Page 1 of 1

Generate Sequential Number using Parallel Transformer

Posted: Wed Mar 18, 2009 2:24 pm
by kashif007
Hi Guys

I want to generate sequential numbers in a parallel job with configuration file using 4 nodes. I have done the following posted by vmcburney in the transformer stage.

1) Created a stage variable for the counter named SVCounter.
with the value as "@PARTITIONNUM - @NUMPARTITIONS + 1".
2) Set the derivation of the stage variable named SVRow to "SVCounter + @NUMPARTITIONS".

Each instance will start at a different number, eg. -1, -2, -3, -4. When the counter is incremented each instance is increment by the number of partitions, eg. 4. This gives us a sequence in instance 1 of 1, 5, 9, 13... Instance 2 is 2, 6, 10, 14... etc

Can anyone suggest me the syntax of how to write the IF statement using the SVRow and SVCounter values. I want to generate sequential numbers no matter on which node the data has been split for processing.

Posted: Wed Mar 18, 2009 2:39 pm
by chulett
Curious why you wouldn't use the Surrogate Key stage for something like this, seeing as how it does all that automagically? :?

Posted: Wed Mar 18, 2009 2:44 pm
by kashif007
I would'nt want to disturb the current design, its better I do it in Transformer and most importantly I want to learn how to do this in a transformer. Running the transformer in sequential is giving me a drawback in performance. I am trying to process around 140 Million records in the job.
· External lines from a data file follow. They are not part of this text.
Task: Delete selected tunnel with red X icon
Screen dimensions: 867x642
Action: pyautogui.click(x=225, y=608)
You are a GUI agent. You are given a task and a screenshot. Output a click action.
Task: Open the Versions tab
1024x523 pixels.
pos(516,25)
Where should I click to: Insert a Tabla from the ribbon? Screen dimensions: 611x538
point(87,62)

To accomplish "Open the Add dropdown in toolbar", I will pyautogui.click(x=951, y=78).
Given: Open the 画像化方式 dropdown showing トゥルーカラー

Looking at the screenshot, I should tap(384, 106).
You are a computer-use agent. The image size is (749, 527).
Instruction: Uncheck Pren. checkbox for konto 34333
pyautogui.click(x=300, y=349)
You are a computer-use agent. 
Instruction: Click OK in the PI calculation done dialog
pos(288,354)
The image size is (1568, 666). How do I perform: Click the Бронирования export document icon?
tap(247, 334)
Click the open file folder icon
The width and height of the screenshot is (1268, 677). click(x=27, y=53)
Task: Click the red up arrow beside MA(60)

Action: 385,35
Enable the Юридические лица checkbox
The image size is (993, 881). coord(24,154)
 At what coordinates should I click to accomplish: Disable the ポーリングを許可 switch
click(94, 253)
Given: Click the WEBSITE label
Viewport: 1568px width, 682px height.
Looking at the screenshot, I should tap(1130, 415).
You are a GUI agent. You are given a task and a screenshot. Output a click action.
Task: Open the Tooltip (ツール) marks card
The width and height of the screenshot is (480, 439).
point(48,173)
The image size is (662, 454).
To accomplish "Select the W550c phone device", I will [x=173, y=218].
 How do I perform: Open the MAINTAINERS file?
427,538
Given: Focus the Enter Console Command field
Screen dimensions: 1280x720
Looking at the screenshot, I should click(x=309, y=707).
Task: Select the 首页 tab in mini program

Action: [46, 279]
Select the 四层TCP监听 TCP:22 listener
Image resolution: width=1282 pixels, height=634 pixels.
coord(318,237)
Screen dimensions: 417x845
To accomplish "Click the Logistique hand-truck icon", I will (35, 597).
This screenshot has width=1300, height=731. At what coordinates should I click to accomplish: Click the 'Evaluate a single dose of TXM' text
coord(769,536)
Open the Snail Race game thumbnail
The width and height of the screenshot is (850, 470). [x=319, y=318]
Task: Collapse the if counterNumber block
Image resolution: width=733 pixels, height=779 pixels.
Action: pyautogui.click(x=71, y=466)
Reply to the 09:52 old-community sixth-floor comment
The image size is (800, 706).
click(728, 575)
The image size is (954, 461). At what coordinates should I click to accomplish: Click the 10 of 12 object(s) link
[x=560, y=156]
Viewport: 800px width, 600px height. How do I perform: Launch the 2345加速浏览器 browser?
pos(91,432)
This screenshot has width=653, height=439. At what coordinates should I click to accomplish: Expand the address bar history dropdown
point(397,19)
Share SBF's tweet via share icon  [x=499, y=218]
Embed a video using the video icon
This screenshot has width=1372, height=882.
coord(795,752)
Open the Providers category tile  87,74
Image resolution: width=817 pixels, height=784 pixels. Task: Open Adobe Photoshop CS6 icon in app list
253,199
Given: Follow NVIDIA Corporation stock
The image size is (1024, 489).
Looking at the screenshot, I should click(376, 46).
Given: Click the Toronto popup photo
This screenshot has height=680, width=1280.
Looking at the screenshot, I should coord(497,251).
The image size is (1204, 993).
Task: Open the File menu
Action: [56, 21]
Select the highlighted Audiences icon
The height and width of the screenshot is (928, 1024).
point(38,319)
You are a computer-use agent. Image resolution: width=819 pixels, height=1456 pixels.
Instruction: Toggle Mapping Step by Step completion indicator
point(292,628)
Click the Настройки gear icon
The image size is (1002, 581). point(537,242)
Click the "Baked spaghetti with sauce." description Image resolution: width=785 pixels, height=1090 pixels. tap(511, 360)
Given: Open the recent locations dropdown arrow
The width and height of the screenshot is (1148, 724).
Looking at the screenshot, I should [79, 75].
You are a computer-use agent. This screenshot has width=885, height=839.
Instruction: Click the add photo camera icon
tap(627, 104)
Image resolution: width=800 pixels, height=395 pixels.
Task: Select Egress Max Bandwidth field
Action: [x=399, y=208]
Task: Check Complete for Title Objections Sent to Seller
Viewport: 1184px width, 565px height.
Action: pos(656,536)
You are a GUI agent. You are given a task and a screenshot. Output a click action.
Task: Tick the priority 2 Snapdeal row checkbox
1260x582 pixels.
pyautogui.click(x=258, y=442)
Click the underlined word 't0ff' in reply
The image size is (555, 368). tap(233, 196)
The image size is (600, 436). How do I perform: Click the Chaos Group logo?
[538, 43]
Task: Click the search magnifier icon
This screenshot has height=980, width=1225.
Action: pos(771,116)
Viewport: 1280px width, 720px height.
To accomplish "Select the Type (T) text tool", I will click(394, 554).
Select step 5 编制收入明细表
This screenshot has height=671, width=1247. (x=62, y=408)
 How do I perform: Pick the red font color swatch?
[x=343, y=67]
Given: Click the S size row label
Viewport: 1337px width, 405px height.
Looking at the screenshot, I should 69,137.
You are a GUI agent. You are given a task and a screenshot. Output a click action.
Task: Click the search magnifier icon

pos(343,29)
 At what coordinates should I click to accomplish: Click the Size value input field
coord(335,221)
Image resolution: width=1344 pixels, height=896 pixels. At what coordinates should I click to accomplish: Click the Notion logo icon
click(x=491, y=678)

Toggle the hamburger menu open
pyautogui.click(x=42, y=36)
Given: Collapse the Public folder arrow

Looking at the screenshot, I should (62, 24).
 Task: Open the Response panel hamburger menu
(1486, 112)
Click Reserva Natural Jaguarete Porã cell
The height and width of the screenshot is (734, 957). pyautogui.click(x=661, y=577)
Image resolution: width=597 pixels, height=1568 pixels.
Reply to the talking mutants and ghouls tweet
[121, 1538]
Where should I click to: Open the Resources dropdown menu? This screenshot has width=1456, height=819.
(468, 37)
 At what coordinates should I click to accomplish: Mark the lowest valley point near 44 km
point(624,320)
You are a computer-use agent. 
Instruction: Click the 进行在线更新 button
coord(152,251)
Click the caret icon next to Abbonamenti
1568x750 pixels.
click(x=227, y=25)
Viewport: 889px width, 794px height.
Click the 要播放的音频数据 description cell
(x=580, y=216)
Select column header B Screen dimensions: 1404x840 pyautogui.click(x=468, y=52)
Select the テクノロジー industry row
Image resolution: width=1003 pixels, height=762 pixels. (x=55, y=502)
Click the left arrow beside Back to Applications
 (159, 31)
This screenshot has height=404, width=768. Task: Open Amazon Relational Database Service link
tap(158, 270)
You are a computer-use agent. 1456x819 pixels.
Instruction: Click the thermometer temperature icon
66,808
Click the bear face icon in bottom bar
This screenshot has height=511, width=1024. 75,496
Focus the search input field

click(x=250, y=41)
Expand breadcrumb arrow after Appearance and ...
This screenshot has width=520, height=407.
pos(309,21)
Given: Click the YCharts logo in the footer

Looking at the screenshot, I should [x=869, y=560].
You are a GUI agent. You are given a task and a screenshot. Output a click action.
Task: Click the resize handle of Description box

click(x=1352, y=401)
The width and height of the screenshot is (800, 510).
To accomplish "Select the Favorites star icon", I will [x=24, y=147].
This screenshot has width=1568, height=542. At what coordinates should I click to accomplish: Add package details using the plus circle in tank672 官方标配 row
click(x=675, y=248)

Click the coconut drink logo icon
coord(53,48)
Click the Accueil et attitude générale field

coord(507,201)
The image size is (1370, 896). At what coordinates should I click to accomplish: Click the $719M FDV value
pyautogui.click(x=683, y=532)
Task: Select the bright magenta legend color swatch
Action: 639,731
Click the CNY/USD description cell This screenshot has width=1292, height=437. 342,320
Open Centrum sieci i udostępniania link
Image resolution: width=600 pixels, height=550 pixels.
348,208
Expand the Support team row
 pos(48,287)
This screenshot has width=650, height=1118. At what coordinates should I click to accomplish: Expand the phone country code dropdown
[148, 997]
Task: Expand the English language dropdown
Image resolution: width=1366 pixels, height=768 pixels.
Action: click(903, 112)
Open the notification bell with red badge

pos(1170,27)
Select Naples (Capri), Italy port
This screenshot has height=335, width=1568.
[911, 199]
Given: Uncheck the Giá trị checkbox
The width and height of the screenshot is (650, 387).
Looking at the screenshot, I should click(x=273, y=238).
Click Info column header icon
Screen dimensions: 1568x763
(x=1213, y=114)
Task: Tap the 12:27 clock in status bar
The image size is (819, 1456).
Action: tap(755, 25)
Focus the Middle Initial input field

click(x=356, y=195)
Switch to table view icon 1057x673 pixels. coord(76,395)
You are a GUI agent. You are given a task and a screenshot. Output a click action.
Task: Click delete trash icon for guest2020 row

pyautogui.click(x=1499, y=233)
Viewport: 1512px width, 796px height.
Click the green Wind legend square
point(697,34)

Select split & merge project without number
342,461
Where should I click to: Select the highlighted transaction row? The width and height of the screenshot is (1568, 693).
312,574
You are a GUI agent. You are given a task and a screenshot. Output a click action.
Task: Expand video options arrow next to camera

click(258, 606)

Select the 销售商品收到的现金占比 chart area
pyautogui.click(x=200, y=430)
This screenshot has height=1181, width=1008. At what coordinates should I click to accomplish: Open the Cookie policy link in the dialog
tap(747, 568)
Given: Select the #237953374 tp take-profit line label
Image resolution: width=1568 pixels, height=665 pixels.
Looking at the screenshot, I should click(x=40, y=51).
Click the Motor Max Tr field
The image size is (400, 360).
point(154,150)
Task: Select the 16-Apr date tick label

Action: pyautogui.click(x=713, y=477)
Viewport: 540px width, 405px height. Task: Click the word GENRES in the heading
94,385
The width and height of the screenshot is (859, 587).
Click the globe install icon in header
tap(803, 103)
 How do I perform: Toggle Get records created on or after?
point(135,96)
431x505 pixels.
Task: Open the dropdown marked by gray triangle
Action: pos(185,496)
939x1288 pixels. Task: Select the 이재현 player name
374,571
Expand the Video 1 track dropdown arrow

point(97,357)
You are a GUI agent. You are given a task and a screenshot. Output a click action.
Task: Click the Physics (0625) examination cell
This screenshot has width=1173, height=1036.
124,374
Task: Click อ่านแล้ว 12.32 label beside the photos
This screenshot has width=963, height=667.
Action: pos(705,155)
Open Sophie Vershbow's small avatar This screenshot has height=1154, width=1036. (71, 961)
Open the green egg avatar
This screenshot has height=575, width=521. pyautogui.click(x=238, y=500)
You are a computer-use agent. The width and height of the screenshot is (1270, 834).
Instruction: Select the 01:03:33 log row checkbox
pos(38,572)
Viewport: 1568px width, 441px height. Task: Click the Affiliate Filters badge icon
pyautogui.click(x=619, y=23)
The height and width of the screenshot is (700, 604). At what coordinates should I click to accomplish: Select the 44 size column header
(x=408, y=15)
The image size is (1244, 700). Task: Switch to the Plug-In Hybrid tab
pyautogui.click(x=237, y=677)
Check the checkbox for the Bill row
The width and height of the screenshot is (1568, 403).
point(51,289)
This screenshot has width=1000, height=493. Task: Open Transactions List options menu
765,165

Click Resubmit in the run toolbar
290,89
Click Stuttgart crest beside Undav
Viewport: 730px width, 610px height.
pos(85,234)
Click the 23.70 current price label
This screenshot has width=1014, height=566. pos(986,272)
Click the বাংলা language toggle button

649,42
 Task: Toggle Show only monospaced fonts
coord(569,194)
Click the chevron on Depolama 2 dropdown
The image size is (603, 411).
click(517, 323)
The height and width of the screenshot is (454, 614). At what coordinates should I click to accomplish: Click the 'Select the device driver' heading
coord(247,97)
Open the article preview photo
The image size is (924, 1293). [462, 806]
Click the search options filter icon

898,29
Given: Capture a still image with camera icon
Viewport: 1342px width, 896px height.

Posted: Wed Mar 18, 2009 3:00 pm
by Mike
Learn to use the surrogate key generator stage. No disturbance of the current design required... it's just a NextSurrogateKey function call in your transformer... and fewer keystrokes than creating those stage variables. :wink:

Mike

Posted: Wed Mar 18, 2009 3:20 pm
by ray.wurlod
You should not need an IF expression. Initialize the stage variable to the partition number, and increment by the number of partitions. This sequence is guarantee to be unique across all partitions.

Posted: Wed Mar 18, 2009 3:48 pm
by kashif007
The problem is that I don't get my sequence unique across all partitions. I did the following:

Stage Variable (SVCount) = @PARTITIONNUM - @NUMPARTITIONS + 1

Column (SVRow) = SVCount + @NUMPARTITIONS

So when I see SVRow in the output file, I get SVRow = 1 for the first 24287 records and then SVRow = 2 for the next 24287 records and so on for four nodes and the sequence again repeats itself. What I need are numbers as 1,2,3,4.......................n for each n rows produced in the outfile. Please correct me if I following a wrong notion.

Posted: Wed Mar 18, 2009 5:07 pm
by ray.wurlod
Initialize svCount to @PARTITIONNUM

Derive svCount as svCount + @NUMPARTITIONS

Derive column (or svRow) as svCount

Posted: Wed Mar 18, 2009 5:24 pm
by Kryt0n
kashif007 wrote: Stage Variable (SVCount) = @PARTITIONNUM - @NUMPARTITIONS + 1

Column (SVRow) = SVCount + @NUMPARTITIONS
You aren't incrementing either sv since PARTITIONNUM and NUMPARTITIONS are static values.

I would initialise SVRow to

@PARTITIONNUM - @NUMPARTITIONS + 1

then at each row do

SVRow = SVRow + @NUMPARTITIONS

Posted: Thu Mar 19, 2009 11:37 am
by kashif007
Thanks a bunch kryt0n and Ray, it actually works. I did a fumble in the initialization part of the stage variable. My bad. :x

Posted: Thu Mar 19, 2009 3:19 pm
by kashif007
Sorry Guys, Actually I ran into problems again. I was trying to run the job with different number of input records/dataset. The logic works well with limited data say around 900,000 input records but when I run the job using 1 million records or more, the sequence generation is broken and only one number "1000000" previals for all the remaining records after 1000000th record. Can you anyone please help me identify what went wrong in the logic.

Just to remind you I am using a 4 node config file and have done the following in the transformer.

Initialized the Stage Variable,
SVCount = @PARTITIONNUM - @NUMPARTITIONS + 1

Derived SVCount = SVCount + @NUMPARTITIONS

Created Output column called SeqNum = SVRow

Thanks